DASL: An Index for Enhancing Tail Latency, Microarchitecture Friendliness, and Restructuring Overhead

• Published in: IEEE access Vol. 13; pp. 78303 - 78319
• Main Authors: Shin, Hojin, Choi, Gunhee, Kim, Bryan S., Yoo, Seehwan, Choi, Jongmoo
• Format: Journal Article
• Language: English
• Published: Piscataway IEEE 2025; The Institute of Electrical and Electronics Engineers, Inc. (IEEE)

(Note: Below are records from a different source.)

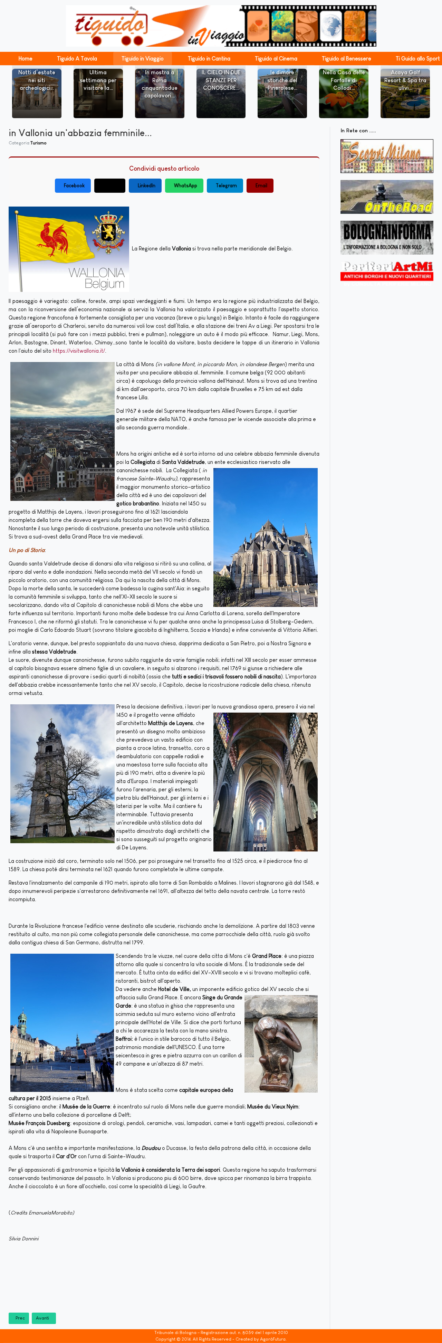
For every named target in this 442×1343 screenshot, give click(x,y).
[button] (25, 58)
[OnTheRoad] (386, 197)
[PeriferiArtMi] (386, 274)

• Subjects: Algorithms; Array-based indexing; Arrays; Computer memory; Data structures; database index; deterministic algorithm; in-memory indexes; Indexes; Microarchitecture; Nodes; Optimization; Optimization techniques; performance optimizations; Periodic structures; Probabilistic logic; Single instruction multiple data; skip list; Skip lists; Subspace constraints; Tail; Throughput
• ISSN: 2169-3536; 2169-3536
• DOI: 10.1109/ACCESS.2025.3565528

The skip list is a popular in-memory index in modern database systems. It maintains multiple levels of lists, which makes it efficient in traversing sorted data. In addition, it is flexible in inserting and deleting data, while avoiding the restructuring overhead of tree-based structures. However, there are considerable challenges in the conventional skip list design. First, the linked list structure has a drawback in utilizing microarchitecture features such as cache, pipeline, and SIMD (Single Instruction Multiple Data) capability. Second, the skip list randomly selects the level of a new node. That is, the skip list runs based on probability rather than data distribution, which can lead to suboptimal lookup performance. Unlike balanced tree structures, the worst-case lookup performance of a skip list remains O(n). This paper proposes a new data structure called DASL (Deterministic Arrayed Skip List). It follows the algorithm of the skip list, but seamlessly integrates the array and devises a new deterministic raise operation in order to obtain flexibility, microarchitecture-friendliness, and reduced tail latency. In specific, a node in DASL consists of an array structure with multiple elements instead of a single element, taking advantage of the array within a list structure. Additionally, the raise operation is conducted deterministically instead of probabilistically, allowing data to be more balanced in multiple lists. Furthermore, we devise two optimization techniques, utilization-based adaptive intra-node search and uneven split operation. Experimental results with various synthetic and real-world workloads demonstrate that DASL outperforms other state-of-the-art in-memory indexes, including skip list, B+tree, and ART.